Tennyson was perhaps the last man in Christendom to have accepted the testimony of Mr. Bayne’s heart-throbs. He intimated with some asperity that he knew better than anyone else what Lady Clare did say, and he pointed out that she had just cause for resentment against a mother who had placed her in such an embarrassing position. The controversy is one of the drollest in literature; but what is hard to understand is the mental attitude of a man–and a reasonably busy man–who could attach so much importance to Lady Clare’s remarks, and who could feel himself justified in correcting them.

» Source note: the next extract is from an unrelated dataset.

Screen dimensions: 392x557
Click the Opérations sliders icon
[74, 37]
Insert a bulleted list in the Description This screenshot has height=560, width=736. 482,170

Begging letters form a class apart. They represent a great and growing industry, and they are too purposeful to illustrate the abstract passion for correspondence. Yet marvellous things have been done in this field. There is an ingenuity, a freshness and fertility of device about the begging letter which lifts it often to the realms of genius. Experienced though we all are, it has surprises in store for every one of us. Seasoned though we are, we cannot read without appreciation of its more daring and fantastic flights. There was, for instance, a very imperative person who wrote to Dickens for a donkey, and who said he would call for it the next day, as though Dickens kept a herd of donkeys in Tavistock Square, and could always spare one for an emergency. There was a French gentleman who wrote to Moore, demanding a lock of Byron’s hair for a young lady, who would–so he said–die if she did not get it. This was a very lamentable letter, and Moore was conjured, in the name of the young lady’s distracted family, to send the lock, and save her from the grave. And there was a misanthrope who wrote to Peel that he was weary of the ways of men (as so, no doubt, was Peel), and who requested a hermitage in some nobleman’s park, where he might live secluded from the world. The best begging-letter writers depend upon the element of surprise as a valuable means to their end. I knew a benevolent old lady who, in 1885, was asked to subscribe to a fund for the purchase of “moderate luxuries” for the French soldiers in Madagascar. “What did you do?” I asked, when informed of the incident. “I sent the money,” was the placid reply. “I thought I might never again have an opportunity to send money to Madagascar.”
It would be idle to deny that a word of praise, a word of thanks, sometimes a word of criticism, have been powerful factors in the lives of men of genius. We know how profoundly Lord Byron was affected by the letter of a consumptive girl, written simply and soberly, signed with initials only, seeking no notice and giving no address; but saying in a few candid words that the writer wished before she died to thank the poet for the rapture his poems had given her. “I look upon such a letter,” wrote Byron to Moore, “as better than a diploma from Gottingen.” We know, too, what a splendid impetus to Carlyle was that first letter from Goethe, a letter which he confessed seemed too wonderful to be real, and more “like a message from fairyland.” It was but a brief note after all, tepid, sensible, and egotistical; but the magic sentence, “It may be I shall yet hear much of you,” became for years an impelling force, the kind of prophecy which insured its own fulfilment.